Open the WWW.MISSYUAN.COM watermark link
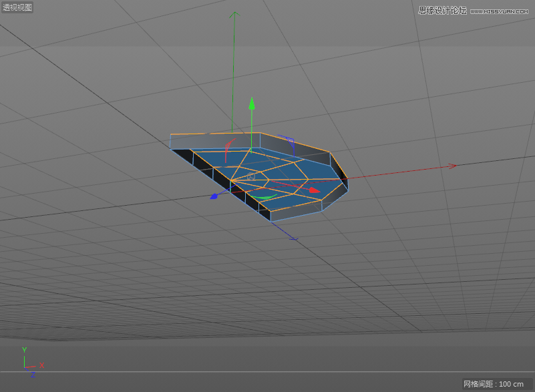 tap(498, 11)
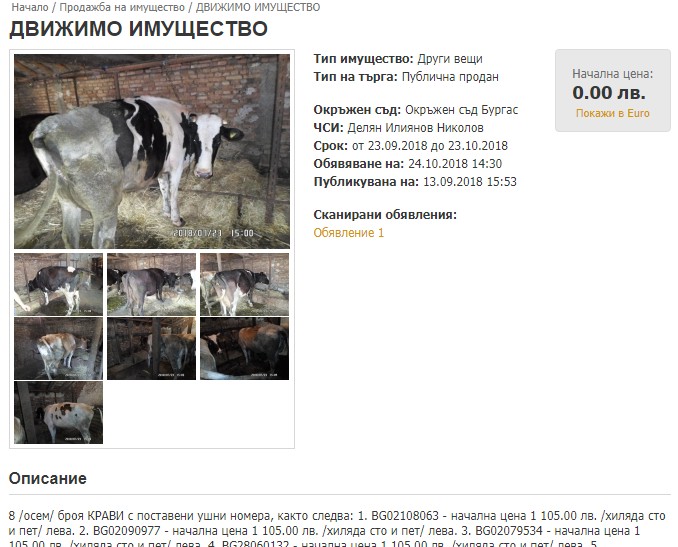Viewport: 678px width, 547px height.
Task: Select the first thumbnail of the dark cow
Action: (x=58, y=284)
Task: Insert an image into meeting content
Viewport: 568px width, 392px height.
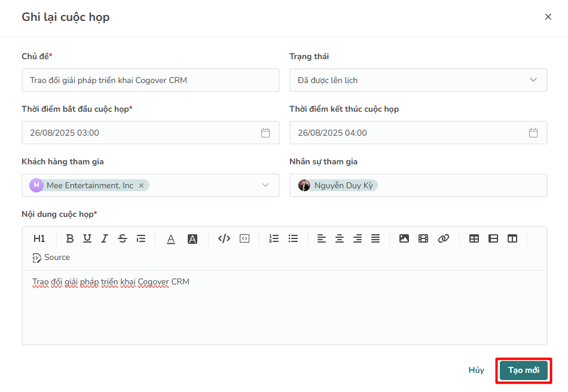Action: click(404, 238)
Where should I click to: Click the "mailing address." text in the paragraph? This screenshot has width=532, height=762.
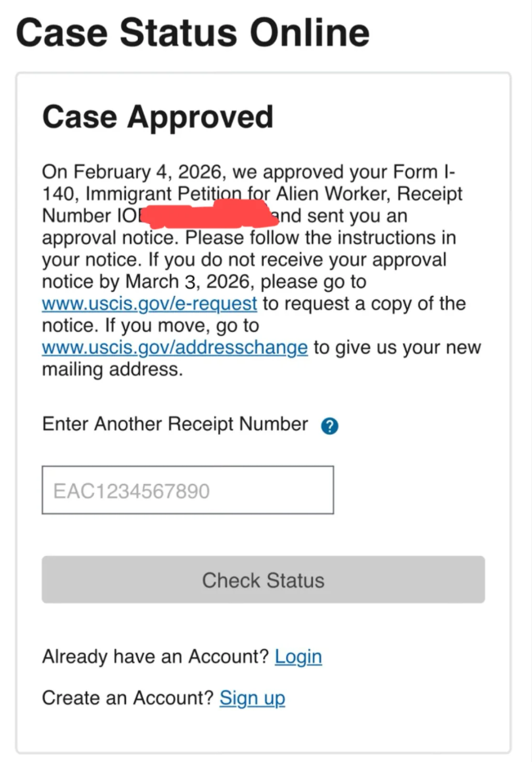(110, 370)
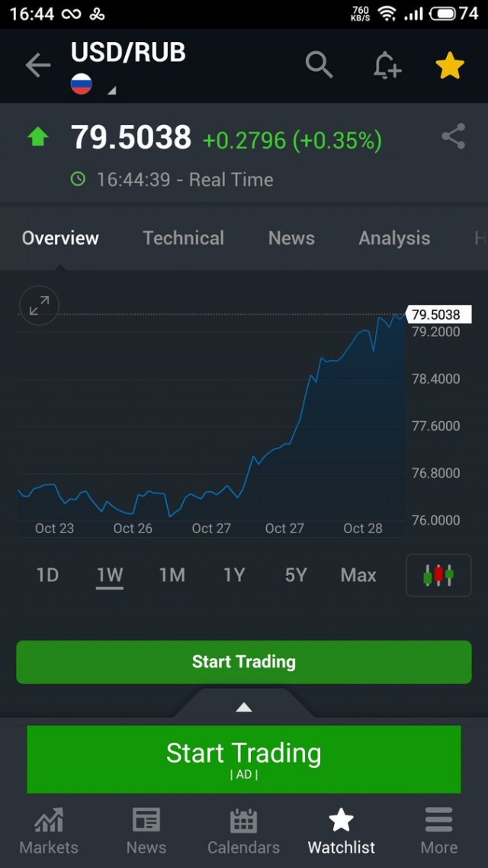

---

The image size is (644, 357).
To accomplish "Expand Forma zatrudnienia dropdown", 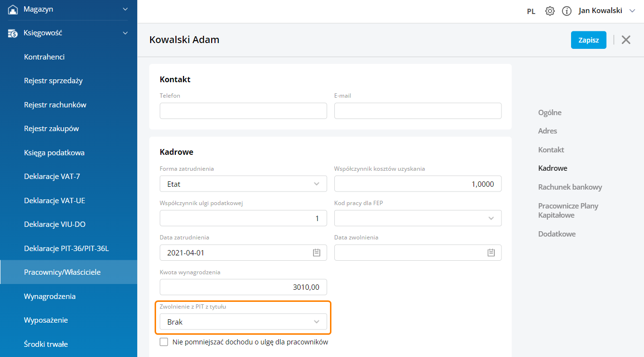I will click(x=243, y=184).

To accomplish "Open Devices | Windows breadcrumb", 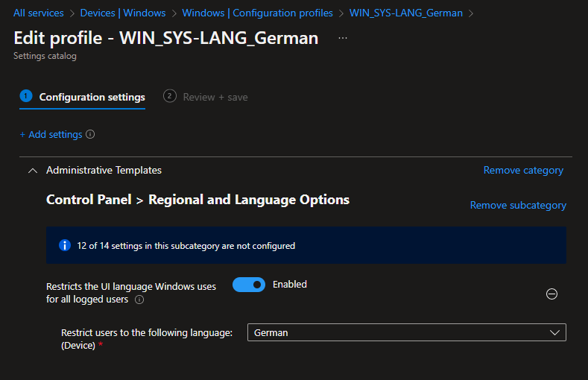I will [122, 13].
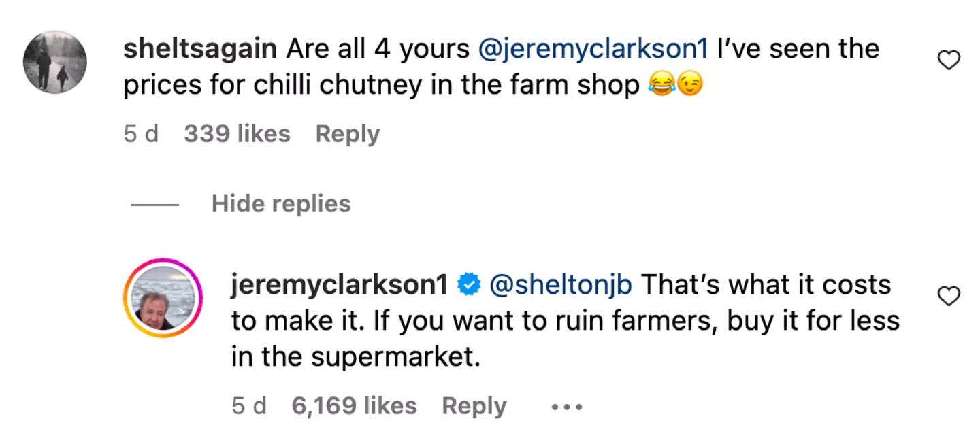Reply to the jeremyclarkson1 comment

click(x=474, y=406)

---

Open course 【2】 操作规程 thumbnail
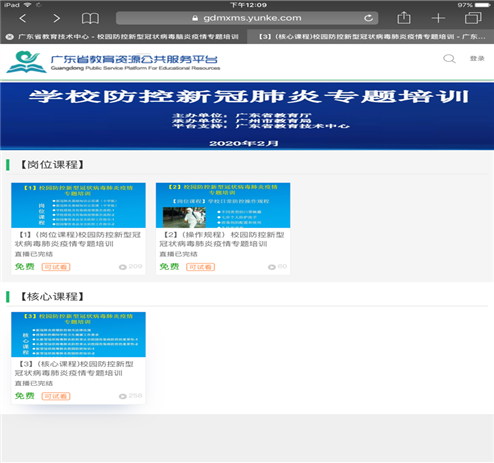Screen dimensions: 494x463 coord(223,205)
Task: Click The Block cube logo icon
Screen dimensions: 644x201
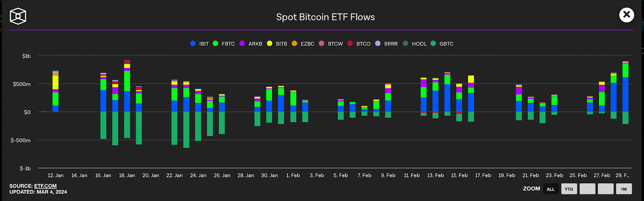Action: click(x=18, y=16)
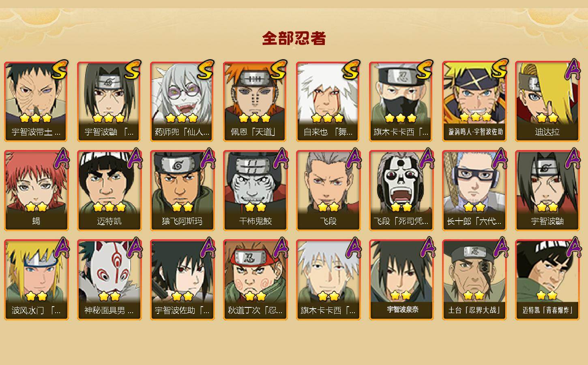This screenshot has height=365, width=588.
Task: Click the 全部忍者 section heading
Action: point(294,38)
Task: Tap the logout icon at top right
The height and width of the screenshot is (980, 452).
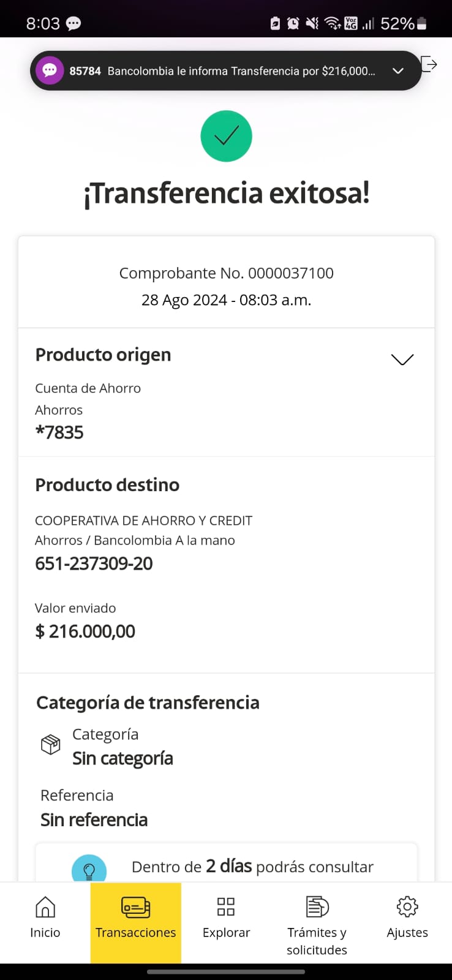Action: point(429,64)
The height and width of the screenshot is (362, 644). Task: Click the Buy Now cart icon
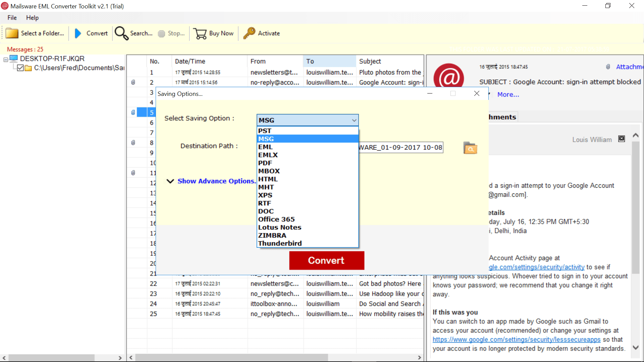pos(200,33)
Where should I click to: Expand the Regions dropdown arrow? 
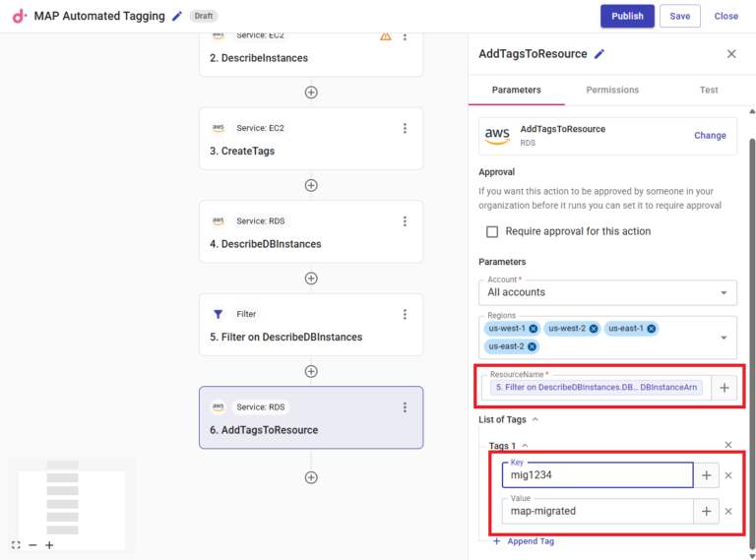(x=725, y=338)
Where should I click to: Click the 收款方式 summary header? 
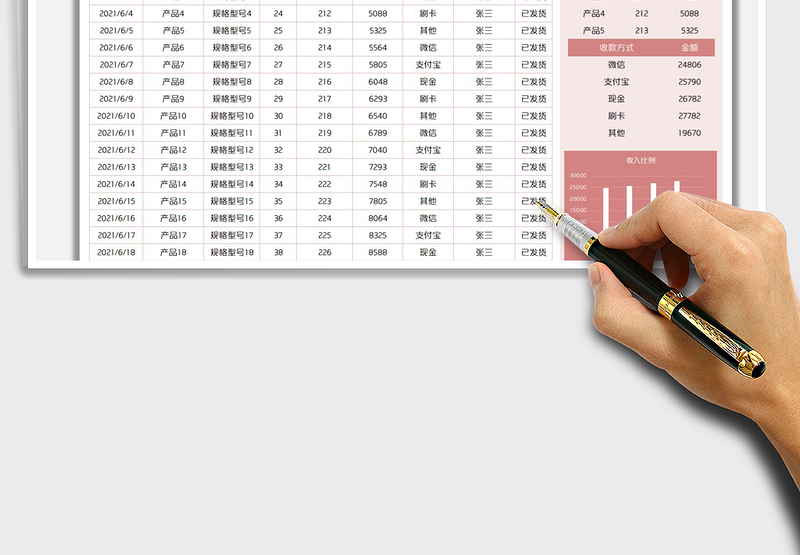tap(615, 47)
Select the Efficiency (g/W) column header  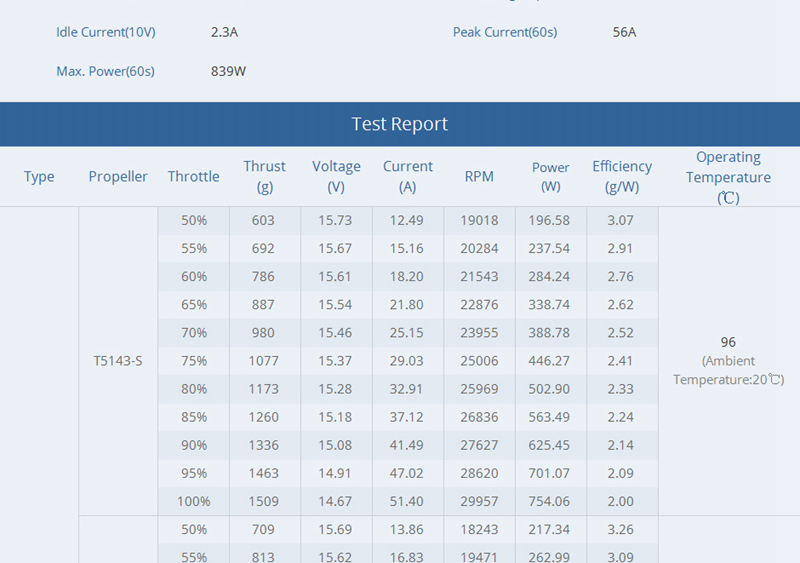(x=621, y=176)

---

> **What the task requires**
Reply with nothing except the number of lines in the listing above that include the string "image".

> **Exercise result**
2